One of the tell-tale signs that our culture is rampant with empty selves is the current obsession with celebrities. Well known people provide us with the opportunity to fill our empty souls with the drama surrounding their lavish lifestyles. Surely our hunger for drama points to the fact that we were made to live for something larger than ourselves. Without a transcendent purpose to life, the temptation to sign up for the cult of celebrity is hard to resist.

Monday, February 18, 2008

Losing my manhood, one chick flick at a time

I knew that marriage would change my life but whoa…I think I’ve seen more chick-flicks in the past eight months than the last ten years combined. I can’t even begin to remember the last time I saw a good act of senseless violence on the silver screen.

Here's my rundown of the some of the flicks my bride has forced me to watch, I mean, invited me to enjoy with her:

Enchanted: This movie features a vivacious redhead who spontaneously bursts into song the moment inspiration strikes. In other words, I paid $11 to watch a movie about my wife.
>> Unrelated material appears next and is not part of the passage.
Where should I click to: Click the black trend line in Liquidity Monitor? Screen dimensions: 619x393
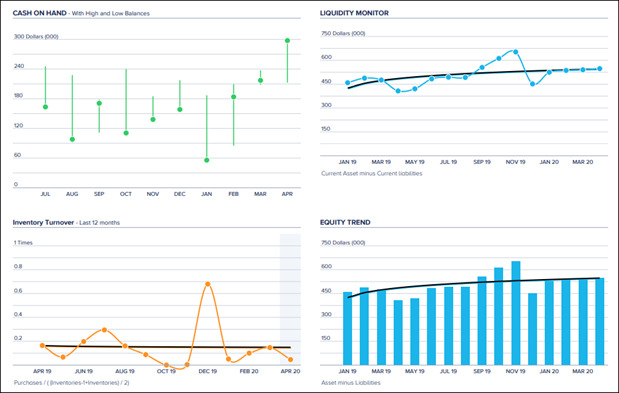(474, 73)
In the ensuing weeks, I endured countless moments of scrutiny regarding whether or not any of my freely offered kisses were “the kiss of true love.”
Rating: one chainsaw

27 Dresses: A film about every wedding but my own. A major testosterone reducer. I could feel the estrogen rising in the movie theater as the film’s opening credits appeared on the screen. 27 hours too long.
Rating: one chainsaw

Pride and Prejudice/Sense and Sensibility: These are listed together because I can’t remember which one I slept through and which one I saw in its entiretly.
Rating: 2 chainsaws (I can’t give Jane just one chainsaw, poor Jane needs an extra one to sell so she can live off the proceeds until the right wealthy suitor comes along).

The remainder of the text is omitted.